***** STUDY MATERIAL

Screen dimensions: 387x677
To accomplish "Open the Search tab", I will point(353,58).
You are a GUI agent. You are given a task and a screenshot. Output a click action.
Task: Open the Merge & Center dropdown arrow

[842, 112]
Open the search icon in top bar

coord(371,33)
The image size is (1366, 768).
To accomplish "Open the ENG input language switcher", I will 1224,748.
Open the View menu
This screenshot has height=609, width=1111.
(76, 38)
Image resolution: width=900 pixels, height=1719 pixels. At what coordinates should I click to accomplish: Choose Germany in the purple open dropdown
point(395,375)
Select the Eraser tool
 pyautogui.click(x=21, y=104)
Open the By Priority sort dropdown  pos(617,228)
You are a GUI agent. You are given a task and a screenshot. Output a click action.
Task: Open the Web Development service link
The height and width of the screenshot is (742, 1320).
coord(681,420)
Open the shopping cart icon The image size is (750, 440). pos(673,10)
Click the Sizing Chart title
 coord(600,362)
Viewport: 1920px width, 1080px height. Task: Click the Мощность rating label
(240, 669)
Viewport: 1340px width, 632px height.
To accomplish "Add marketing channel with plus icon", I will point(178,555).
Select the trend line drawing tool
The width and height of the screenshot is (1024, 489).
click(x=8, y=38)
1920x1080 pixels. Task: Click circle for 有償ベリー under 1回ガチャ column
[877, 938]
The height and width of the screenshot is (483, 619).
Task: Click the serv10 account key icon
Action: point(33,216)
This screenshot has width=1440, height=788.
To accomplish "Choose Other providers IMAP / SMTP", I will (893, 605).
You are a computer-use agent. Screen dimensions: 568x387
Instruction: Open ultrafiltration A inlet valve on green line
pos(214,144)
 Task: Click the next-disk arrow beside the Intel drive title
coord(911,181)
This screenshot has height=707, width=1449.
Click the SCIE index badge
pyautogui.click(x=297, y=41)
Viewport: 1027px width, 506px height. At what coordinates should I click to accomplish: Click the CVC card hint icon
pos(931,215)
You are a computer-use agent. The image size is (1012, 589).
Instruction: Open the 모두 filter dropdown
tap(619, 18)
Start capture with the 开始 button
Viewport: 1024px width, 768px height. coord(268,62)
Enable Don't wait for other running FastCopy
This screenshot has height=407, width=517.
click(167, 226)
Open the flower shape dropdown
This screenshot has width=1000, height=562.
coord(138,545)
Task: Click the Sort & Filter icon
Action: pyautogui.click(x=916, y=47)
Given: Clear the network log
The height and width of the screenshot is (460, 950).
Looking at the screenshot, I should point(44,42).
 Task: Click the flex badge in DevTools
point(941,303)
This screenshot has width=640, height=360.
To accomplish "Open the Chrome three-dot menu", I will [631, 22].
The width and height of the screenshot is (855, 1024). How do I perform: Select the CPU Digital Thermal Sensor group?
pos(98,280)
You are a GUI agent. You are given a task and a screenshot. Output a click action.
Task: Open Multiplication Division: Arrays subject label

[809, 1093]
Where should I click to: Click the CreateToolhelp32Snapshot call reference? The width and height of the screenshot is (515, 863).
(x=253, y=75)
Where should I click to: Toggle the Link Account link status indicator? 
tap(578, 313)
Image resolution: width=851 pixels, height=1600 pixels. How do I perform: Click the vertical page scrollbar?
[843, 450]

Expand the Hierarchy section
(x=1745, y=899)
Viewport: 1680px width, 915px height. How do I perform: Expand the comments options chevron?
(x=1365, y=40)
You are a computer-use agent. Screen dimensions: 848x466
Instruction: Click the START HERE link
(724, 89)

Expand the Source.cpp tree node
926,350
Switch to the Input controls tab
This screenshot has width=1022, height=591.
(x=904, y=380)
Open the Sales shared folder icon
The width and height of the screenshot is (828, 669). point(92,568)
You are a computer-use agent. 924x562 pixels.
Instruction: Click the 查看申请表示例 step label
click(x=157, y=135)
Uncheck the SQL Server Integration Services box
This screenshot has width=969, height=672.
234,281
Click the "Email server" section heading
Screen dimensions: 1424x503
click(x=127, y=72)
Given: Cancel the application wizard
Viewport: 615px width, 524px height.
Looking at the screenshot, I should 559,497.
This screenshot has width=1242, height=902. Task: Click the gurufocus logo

**********

__YOUR GOAL__: Precisely reproduce all the entries shown above.

__ANSWER TO THIS EXERCISE__:
Screen dimensions: 387x677
To accomplish "Open the Search tab", I will point(353,58).
You are a GUI agent. You are given a task and a screenshot. Output a click action.
Task: Open the Merge & Center dropdown arrow

[842, 112]
Open the search icon in top bar

coord(371,33)
The image size is (1366, 768).
To accomplish "Open the ENG input language switcher", I will 1224,748.
Open the View menu
This screenshot has height=609, width=1111.
(76, 38)
Image resolution: width=900 pixels, height=1719 pixels. At what coordinates should I click to accomplish: Choose Germany in the purple open dropdown
point(395,375)
Select the Eraser tool
 pyautogui.click(x=21, y=104)
Open the By Priority sort dropdown  pos(617,228)
You are a GUI agent. You are given a task and a screenshot. Output a click action.
Task: Open the Web Development service link
The height and width of the screenshot is (742, 1320).
coord(681,420)
Open the shopping cart icon The image size is (750, 440). pos(673,10)
Click the Sizing Chart title
 coord(600,362)
Viewport: 1920px width, 1080px height. Task: Click the Мощность rating label
(240, 669)
Viewport: 1340px width, 632px height.
To accomplish "Add marketing channel with plus icon", I will point(178,555).
Select the trend line drawing tool
The width and height of the screenshot is (1024, 489).
click(x=8, y=38)
1920x1080 pixels. Task: Click circle for 有償ベリー under 1回ガチャ column
[877, 938]
The height and width of the screenshot is (483, 619).
Task: Click the serv10 account key icon
Action: point(33,216)
This screenshot has width=1440, height=788.
To accomplish "Choose Other providers IMAP / SMTP", I will (893, 605).
You are a computer-use agent. Screen dimensions: 568x387
Instruction: Open ultrafiltration A inlet valve on green line
pos(214,144)
 Task: Click the next-disk arrow beside the Intel drive title
coord(911,181)
This screenshot has height=707, width=1449.
Click the SCIE index badge
pyautogui.click(x=297, y=41)
Viewport: 1027px width, 506px height. At what coordinates should I click to accomplish: Click the CVC card hint icon
pos(931,215)
You are a computer-use agent. The image size is (1012, 589).
Instruction: Open the 모두 filter dropdown
tap(619, 18)
Start capture with the 开始 button
Viewport: 1024px width, 768px height. coord(268,62)
Enable Don't wait for other running FastCopy
This screenshot has height=407, width=517.
click(167, 226)
Open the flower shape dropdown
This screenshot has width=1000, height=562.
coord(138,545)
Task: Click the Sort & Filter icon
Action: pyautogui.click(x=916, y=47)
Given: Clear the network log
The height and width of the screenshot is (460, 950).
Looking at the screenshot, I should point(44,42).
 Task: Click the flex badge in DevTools
point(941,303)
This screenshot has width=640, height=360.
To accomplish "Open the Chrome three-dot menu", I will [631, 22].
The width and height of the screenshot is (855, 1024). How do I perform: Select the CPU Digital Thermal Sensor group?
pos(98,280)
You are a GUI agent. You are given a task and a screenshot. Output a click action.
Task: Open Multiplication Division: Arrays subject label

[809, 1093]
Where should I click to: Click the CreateToolhelp32Snapshot call reference? The width and height of the screenshot is (515, 863).
(x=253, y=75)
Where should I click to: Toggle the Link Account link status indicator? 
tap(578, 313)
Image resolution: width=851 pixels, height=1600 pixels. How do I perform: Click the vertical page scrollbar?
[843, 450]

Expand the Hierarchy section
(x=1745, y=899)
Viewport: 1680px width, 915px height. How do I perform: Expand the comments options chevron?
(x=1365, y=40)
You are a computer-use agent. Screen dimensions: 848x466
Instruction: Click the START HERE link
(724, 89)

Expand the Source.cpp tree node
926,350
Switch to the Input controls tab
This screenshot has width=1022, height=591.
(x=904, y=380)
Open the Sales shared folder icon
The width and height of the screenshot is (828, 669). point(92,568)
You are a computer-use agent. 924x562 pixels.
Instruction: Click the 查看申请表示例 step label
click(x=157, y=135)
Uncheck the SQL Server Integration Services box
This screenshot has width=969, height=672.
234,281
Click the "Email server" section heading
Screen dimensions: 1424x503
click(x=127, y=72)
Given: Cancel the application wizard
Viewport: 615px width, 524px height.
Looking at the screenshot, I should 559,497.
This screenshot has width=1242, height=902. Task: Click the gurufocus logo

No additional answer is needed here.